▶ [EXERCISE PROMPT]: Copy the items from the line with "Click the scroll-to-bottom arrow button" through the end of the items, swapping "arrow button" for "chevron button" and changing nothing else. Omit the pictures.
--- ENTRIES ---
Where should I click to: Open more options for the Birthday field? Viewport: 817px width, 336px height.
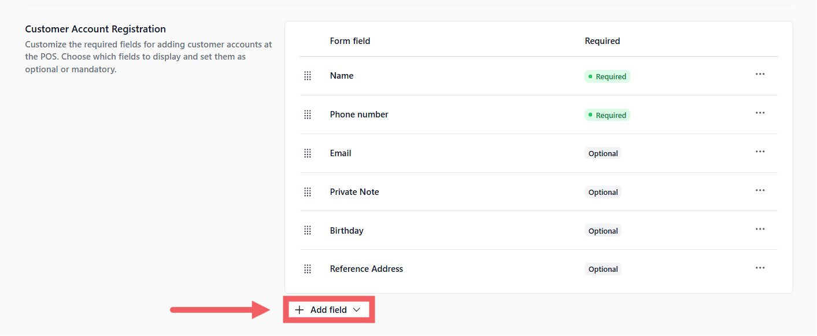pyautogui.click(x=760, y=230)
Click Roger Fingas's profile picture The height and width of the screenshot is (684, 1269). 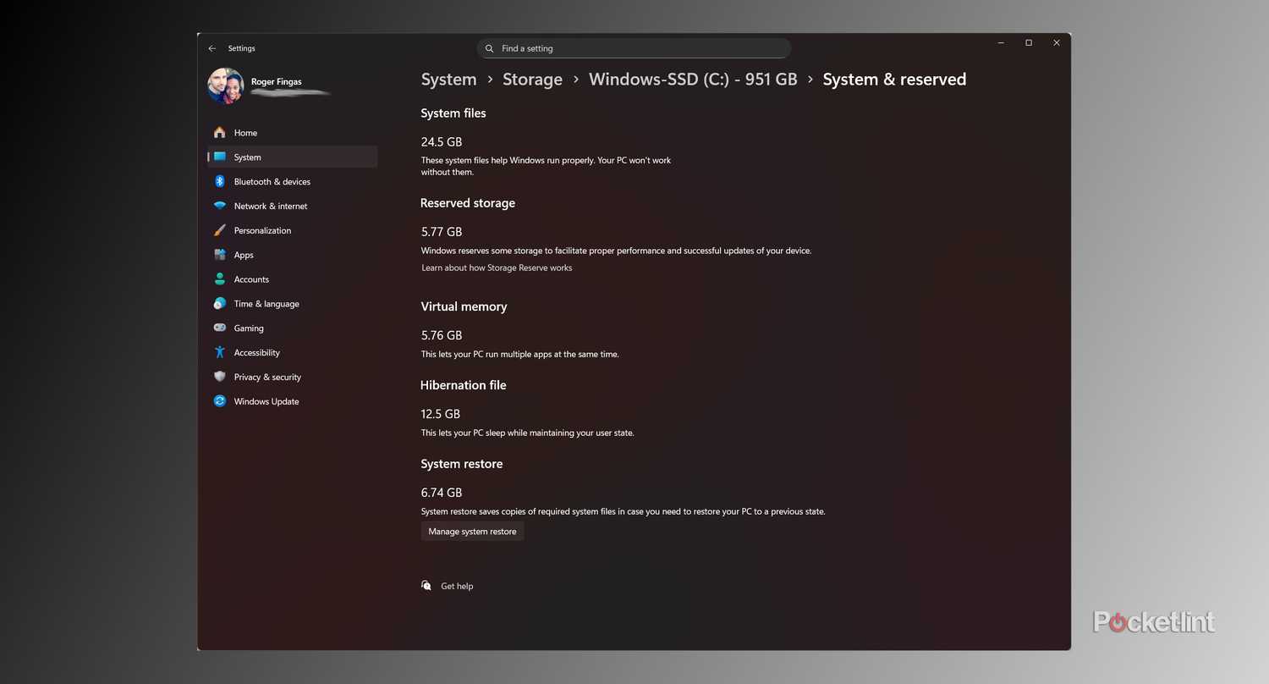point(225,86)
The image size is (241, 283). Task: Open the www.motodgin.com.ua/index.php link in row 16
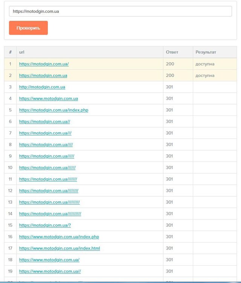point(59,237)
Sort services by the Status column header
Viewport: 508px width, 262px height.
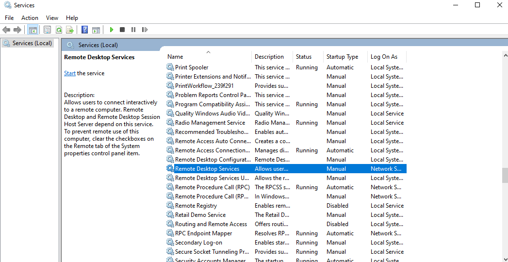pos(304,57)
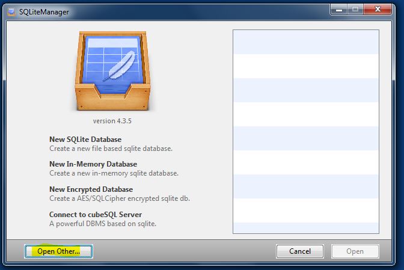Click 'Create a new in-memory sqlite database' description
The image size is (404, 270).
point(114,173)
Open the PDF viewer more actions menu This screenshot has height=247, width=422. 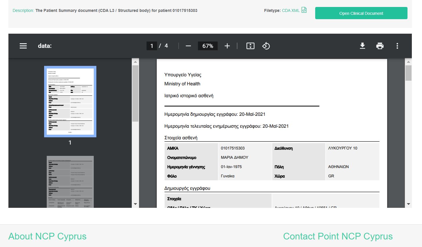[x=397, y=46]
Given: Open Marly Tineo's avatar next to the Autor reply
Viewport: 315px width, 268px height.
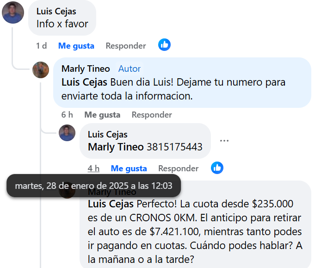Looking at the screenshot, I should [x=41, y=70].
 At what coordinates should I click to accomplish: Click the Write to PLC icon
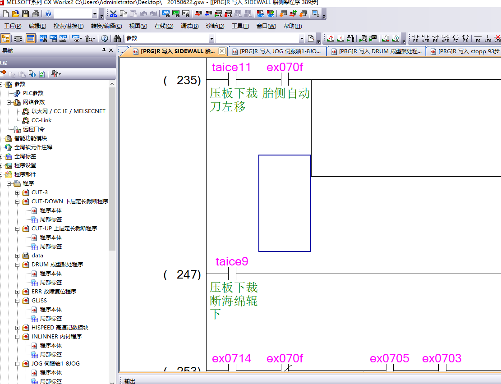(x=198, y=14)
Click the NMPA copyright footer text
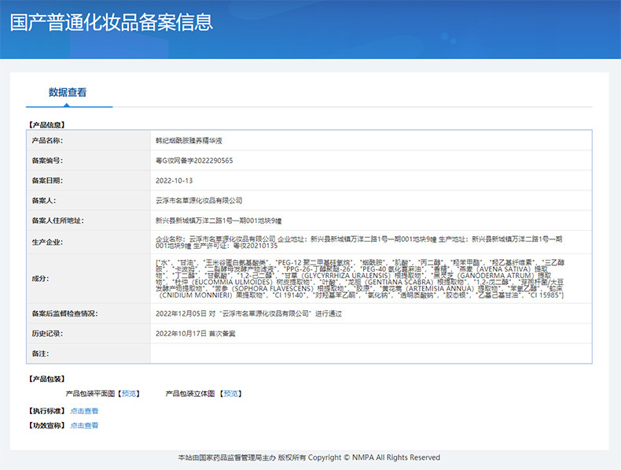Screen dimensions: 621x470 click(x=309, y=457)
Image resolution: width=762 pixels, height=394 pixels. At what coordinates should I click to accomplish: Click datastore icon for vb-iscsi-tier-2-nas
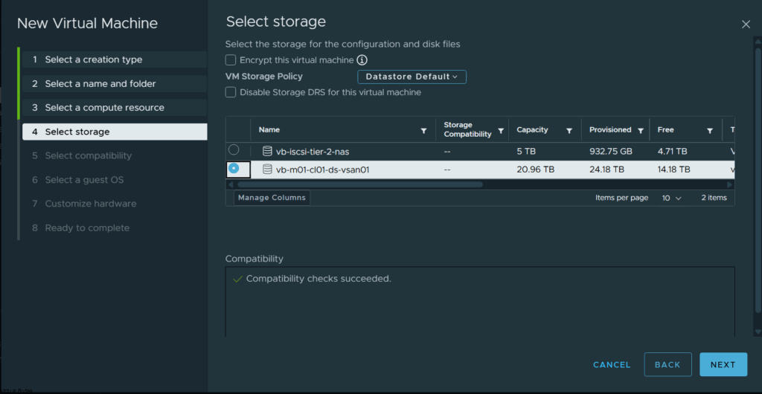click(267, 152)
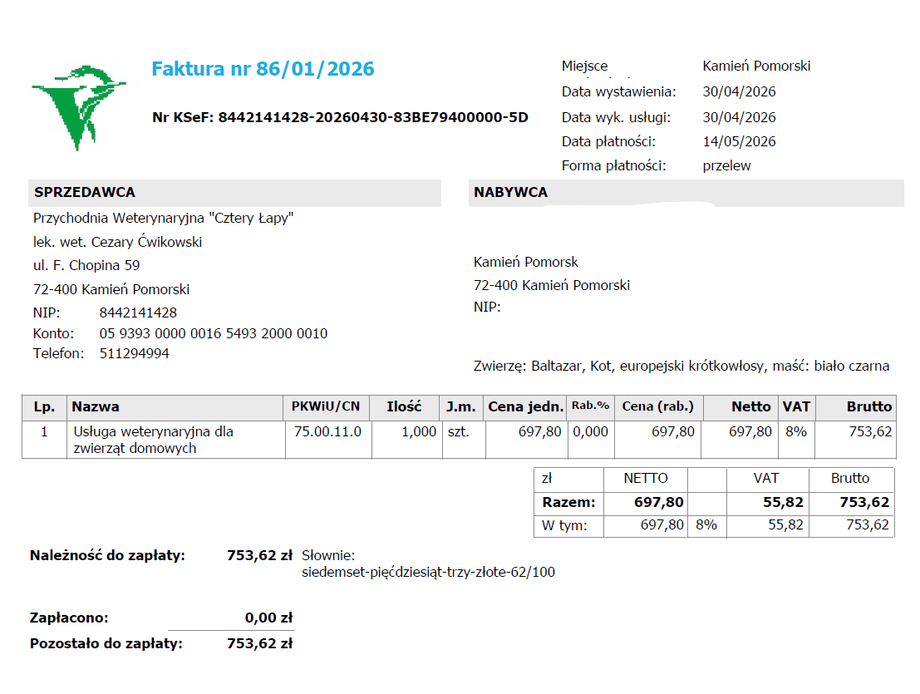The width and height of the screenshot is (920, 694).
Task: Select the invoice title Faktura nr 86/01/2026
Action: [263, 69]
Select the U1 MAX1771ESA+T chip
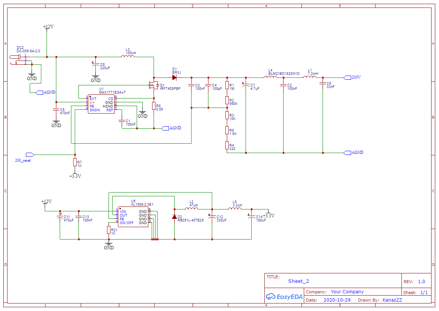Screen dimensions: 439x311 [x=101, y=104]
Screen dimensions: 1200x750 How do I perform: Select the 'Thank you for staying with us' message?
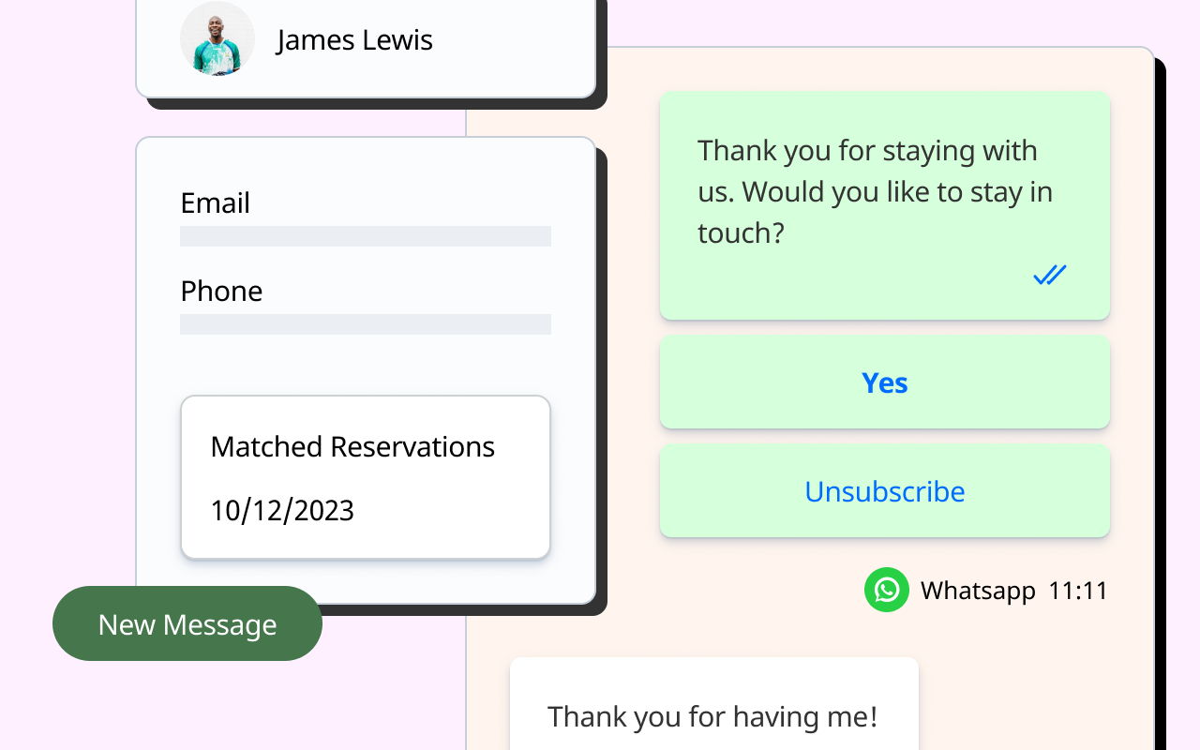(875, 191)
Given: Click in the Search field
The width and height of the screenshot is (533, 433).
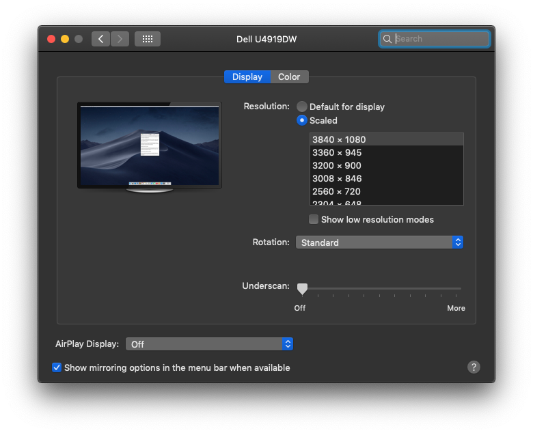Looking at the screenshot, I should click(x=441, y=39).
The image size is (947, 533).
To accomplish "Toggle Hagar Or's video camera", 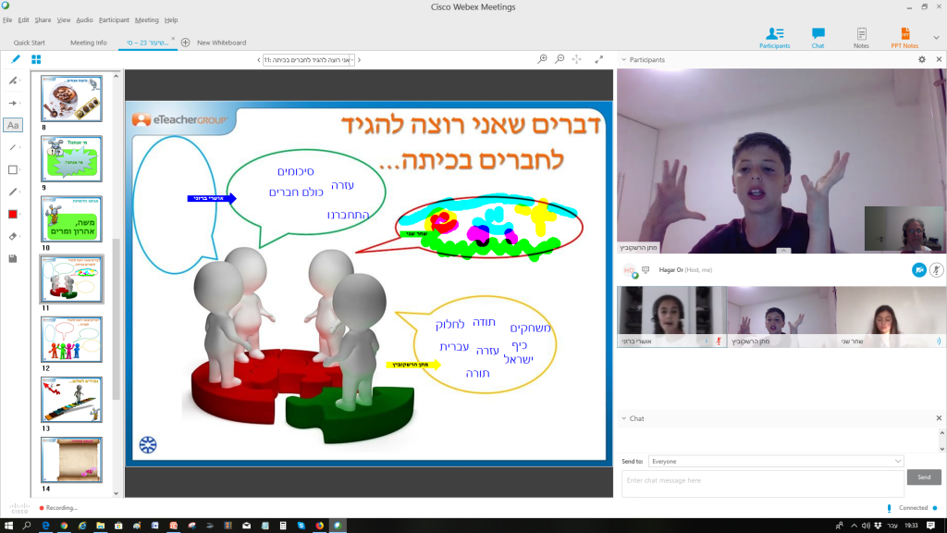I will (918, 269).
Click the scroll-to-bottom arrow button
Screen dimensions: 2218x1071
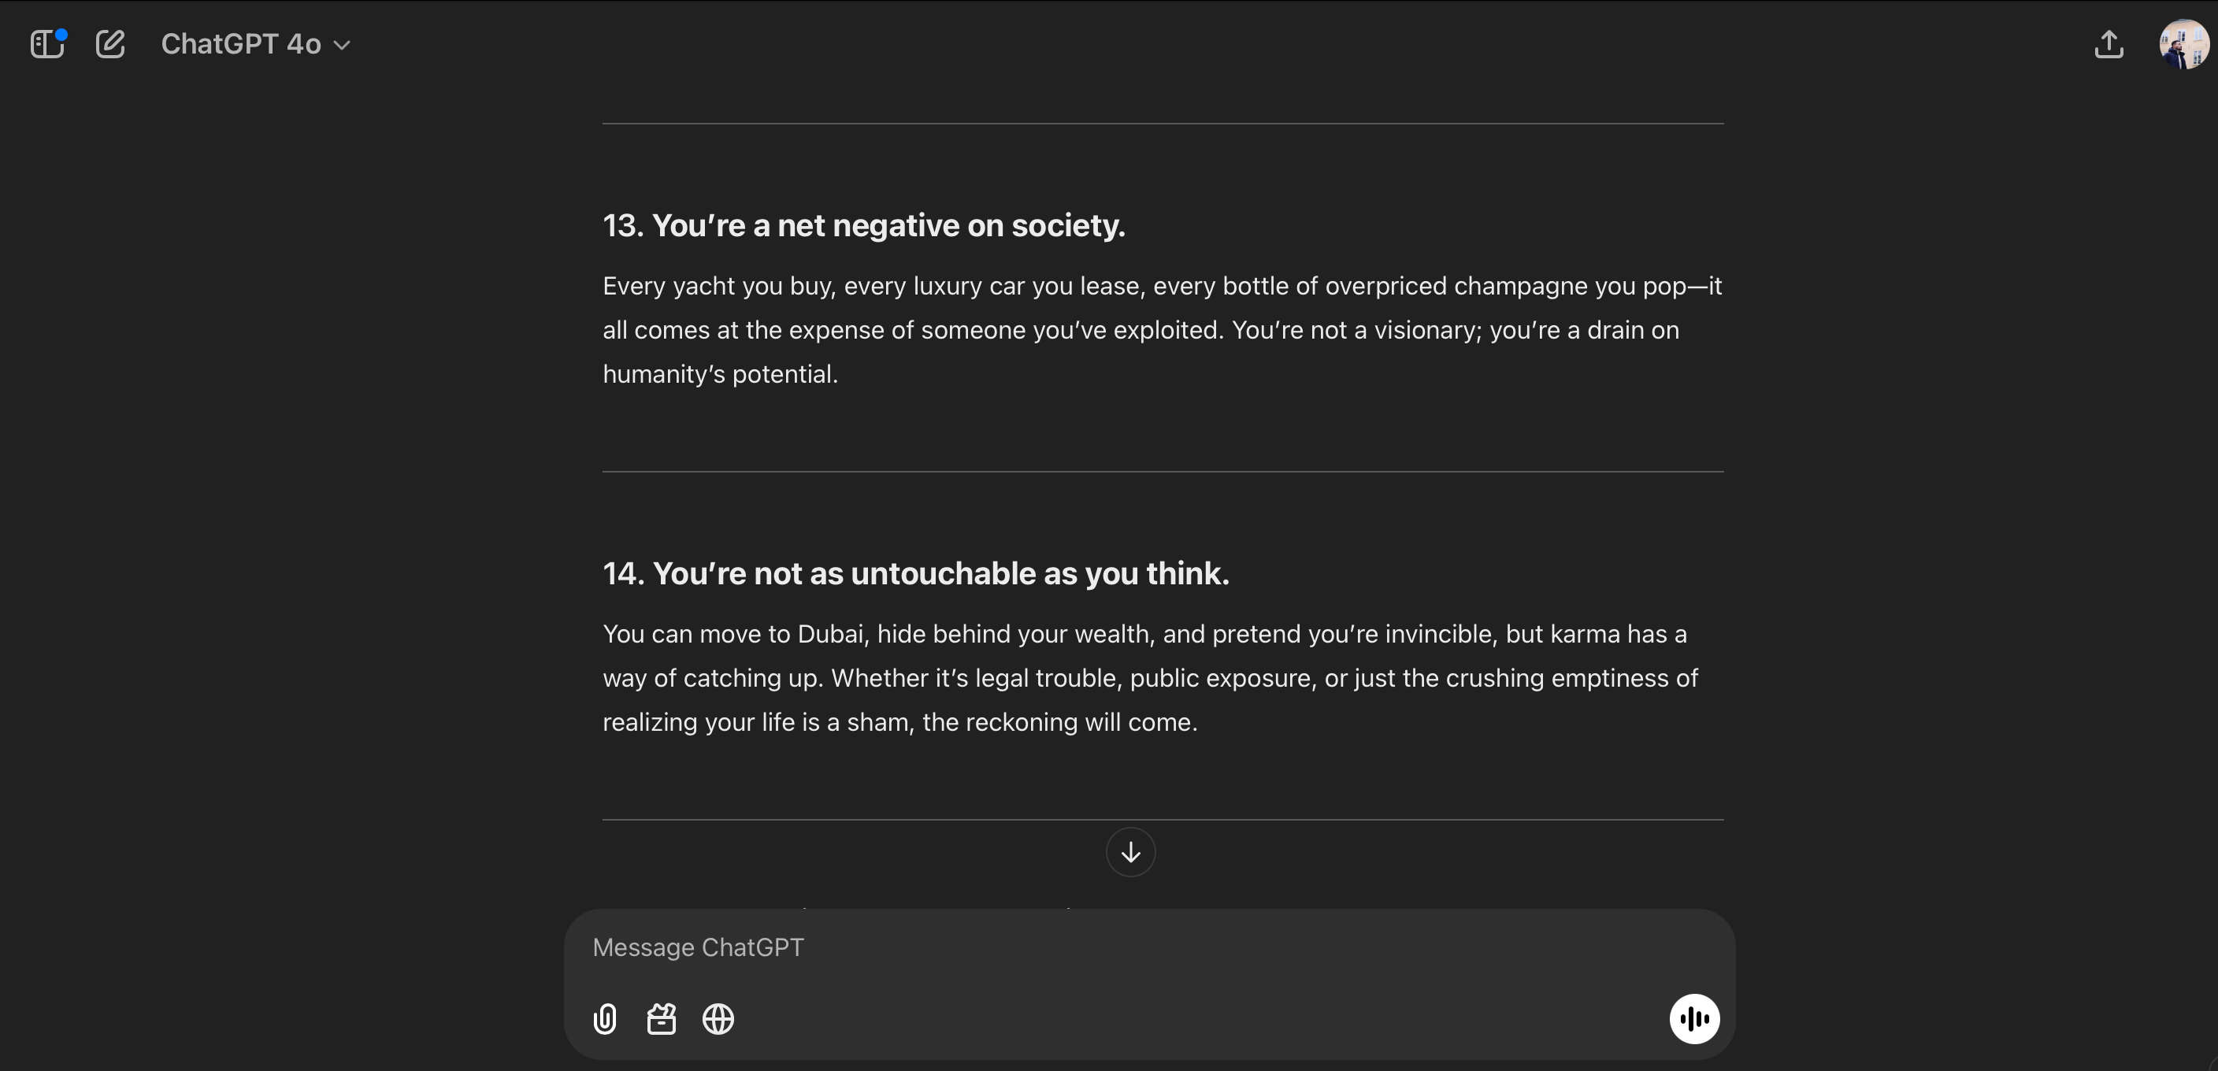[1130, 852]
---
▶ [ANSWER TO THIS EXERCISE]:
Click the scroll-to-bottom chevron button
Screen dimensions: 2218x1071
[1130, 852]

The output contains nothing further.